# TAPAS deployment via Sagemaker-Neuron

## Overview

This notebook creates an instance of ```TAPAS_Deployer``` and calls all neccessary actions to build, deploy, and test a mini variant of TAPAS for tabular question answering. For details, please refer to the source files included in ```./source``` and ```./entrypoint``` which were refactored to be easy to read.

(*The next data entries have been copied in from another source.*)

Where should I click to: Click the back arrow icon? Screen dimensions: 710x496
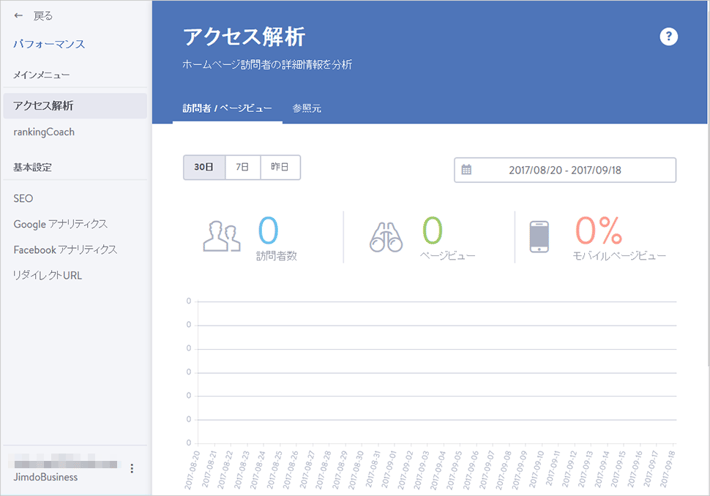pos(18,16)
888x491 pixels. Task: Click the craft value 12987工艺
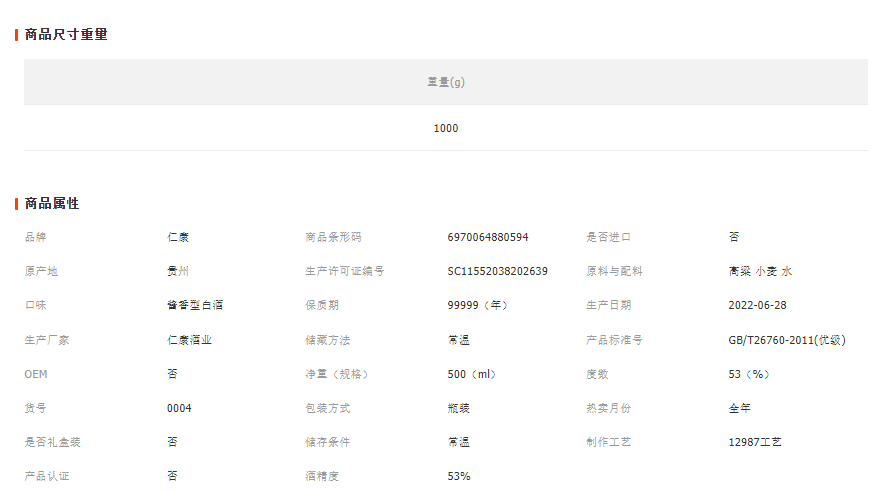755,442
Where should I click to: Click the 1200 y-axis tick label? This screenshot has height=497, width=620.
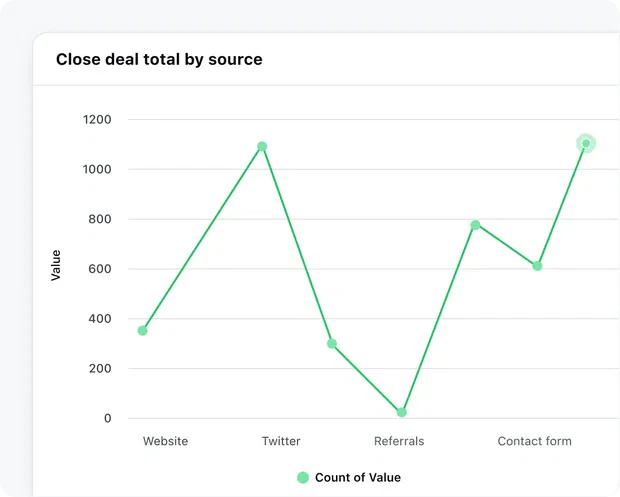[97, 119]
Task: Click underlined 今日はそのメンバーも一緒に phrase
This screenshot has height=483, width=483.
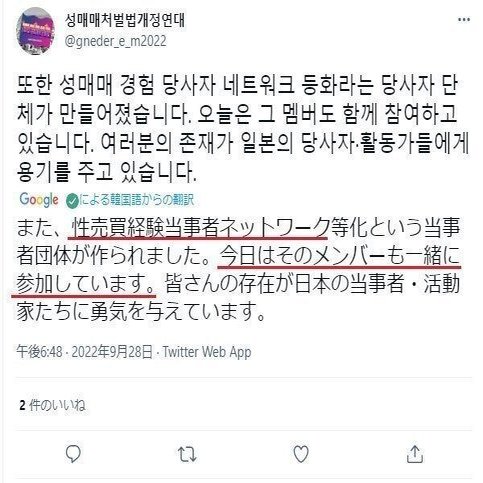Action: (339, 256)
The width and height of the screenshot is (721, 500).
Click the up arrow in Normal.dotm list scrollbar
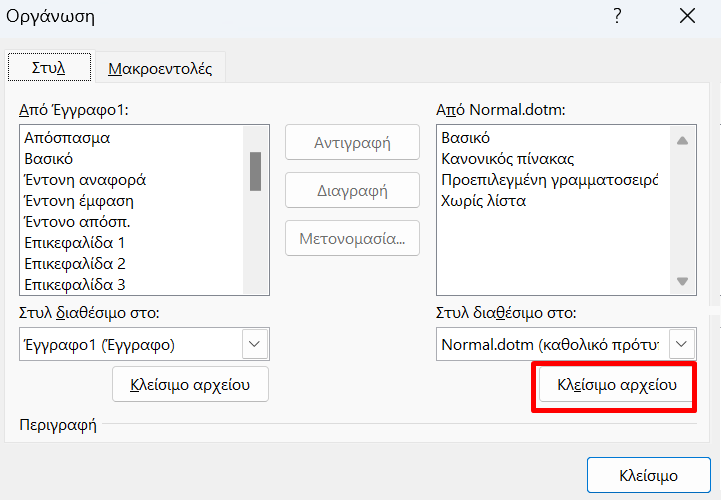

## How to use this notebook..
- Create an AWS account.
- Create an IAM role with the following access permissions: ```AmazonSageMakerFullAccess, EC2InstanceProfileForImageBuilderECRContainerBuilds, AWSAppRunnerServicePolicyForECRAccess```
- Start a new Notebook instance in Sagemaker using the role created above.
- Clone this repository and run this notebook.

## Some notes for Scrub..
- ```Deployer``` is a generic class template from which many models can be built and deployed directly.
- ```TAPAS_Deployer``` inherits Deployer and any other model can be similarly created with minimum effort.
- To avoid timeouts and and random kernel restarts, the running code is separated from the noteboook running it. 
- Everything in ```./source``` can be easily imported as an API.
- Some integration pytest samples are included in ```./tests```

### Install local dependencies

In [None]:
!pip install --upgrade --no-cache-dir torch-neuron neuron-cc[tensorflow] torchvision torch torch-scatter --extra-index-url=https://pip.repos.neuron.amazonaws.com
!pip install --upgrade --no-cache-dir 'transformers==4.6.0'

### Prepare deployer

In [1]:
from source.tapas import TAPAS_Deployer
tapas_deployer = TAPAS_Deployer(use_neuron=True)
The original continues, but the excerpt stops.